Hi! I am relatively new as well - what is an emergency license for maths? I have never heard of it, but it sounds kind of unusual!
Hello, I have graduated from math -uhm- maybe 20 years ago and now, after some turmoil in ICT field, I have scrubbing a job from here and there (part time teaching and re-warming the research career.)
My current problem is this: Given a unit hypersphere S_3 (in R^4) and four normalized vectors n1,n2,n3,n4 (ni<>nj), how to calculate the -uhm- space angle defined by the vectors (subvolume of the sphere)?

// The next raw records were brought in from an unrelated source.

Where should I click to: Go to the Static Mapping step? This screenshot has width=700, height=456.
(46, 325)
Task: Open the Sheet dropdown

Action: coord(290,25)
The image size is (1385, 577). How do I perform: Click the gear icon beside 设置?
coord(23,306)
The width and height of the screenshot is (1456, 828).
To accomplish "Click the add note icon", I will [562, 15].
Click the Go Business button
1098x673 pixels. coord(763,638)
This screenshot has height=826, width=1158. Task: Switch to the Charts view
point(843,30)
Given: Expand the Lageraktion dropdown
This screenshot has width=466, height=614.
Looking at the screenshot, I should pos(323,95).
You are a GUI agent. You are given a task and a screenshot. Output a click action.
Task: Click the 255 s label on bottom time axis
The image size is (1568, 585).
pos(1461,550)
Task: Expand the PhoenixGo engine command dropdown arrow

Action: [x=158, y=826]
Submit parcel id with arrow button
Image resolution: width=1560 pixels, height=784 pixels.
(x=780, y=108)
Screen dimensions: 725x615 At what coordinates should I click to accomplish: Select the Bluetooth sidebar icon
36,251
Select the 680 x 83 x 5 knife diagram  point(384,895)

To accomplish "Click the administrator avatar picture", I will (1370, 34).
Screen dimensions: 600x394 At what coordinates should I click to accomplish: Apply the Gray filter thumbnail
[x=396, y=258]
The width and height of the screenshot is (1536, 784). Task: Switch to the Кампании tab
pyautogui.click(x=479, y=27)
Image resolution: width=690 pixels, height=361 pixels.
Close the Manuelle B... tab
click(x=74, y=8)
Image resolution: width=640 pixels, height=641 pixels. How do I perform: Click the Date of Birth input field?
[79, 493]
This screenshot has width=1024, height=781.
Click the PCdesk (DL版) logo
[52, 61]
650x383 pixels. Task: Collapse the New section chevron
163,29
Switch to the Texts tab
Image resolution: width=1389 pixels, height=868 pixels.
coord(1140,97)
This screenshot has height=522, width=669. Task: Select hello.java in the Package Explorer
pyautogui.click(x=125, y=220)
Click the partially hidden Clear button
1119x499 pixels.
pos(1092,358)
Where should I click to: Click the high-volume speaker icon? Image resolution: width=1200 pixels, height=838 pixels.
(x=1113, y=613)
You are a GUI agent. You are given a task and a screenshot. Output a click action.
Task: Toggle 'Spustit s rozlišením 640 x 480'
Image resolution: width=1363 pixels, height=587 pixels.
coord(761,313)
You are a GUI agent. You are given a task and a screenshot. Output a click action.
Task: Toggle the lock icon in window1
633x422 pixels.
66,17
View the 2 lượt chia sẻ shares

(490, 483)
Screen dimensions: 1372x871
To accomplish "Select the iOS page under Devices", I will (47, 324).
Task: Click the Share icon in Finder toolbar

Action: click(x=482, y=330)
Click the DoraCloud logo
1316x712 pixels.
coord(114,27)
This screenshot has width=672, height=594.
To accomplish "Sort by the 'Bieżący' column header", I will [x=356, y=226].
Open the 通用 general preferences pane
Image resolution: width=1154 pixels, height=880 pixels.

I am familiar of the normal unit sphere S_2 which have a space angle Phi defined by 3 vectors n1,n2,n3 as: Phi= a12+a23+a31 -pi where a_{ij} = cos^{-1}(ni . nj). (E.g. the familiar rectangular corner slice of the sphere which has the area Phi = 3 pi/2 -pi = 4pi / 8 .)
Is there a nice equation for S_3 case? Preferably one using a_{ij} angles. Or a recursive one? Actually my hunger goes up to S_11 (12 vectors in R^12), so I need references if the problem is
not trivial. The intended use is non-commercial, so I am not trying to milk you for my profit.
Problem (almost) solved. I stumbled upon Heinz Hopf, Selected Chapters of Geometry, 1940, which answers my problem with the first incoming breeze. (Let's see if the computation is too expensive next... And I had a mistake in the definition of cos -terms, have to snip away the components along nk from ni and nj... )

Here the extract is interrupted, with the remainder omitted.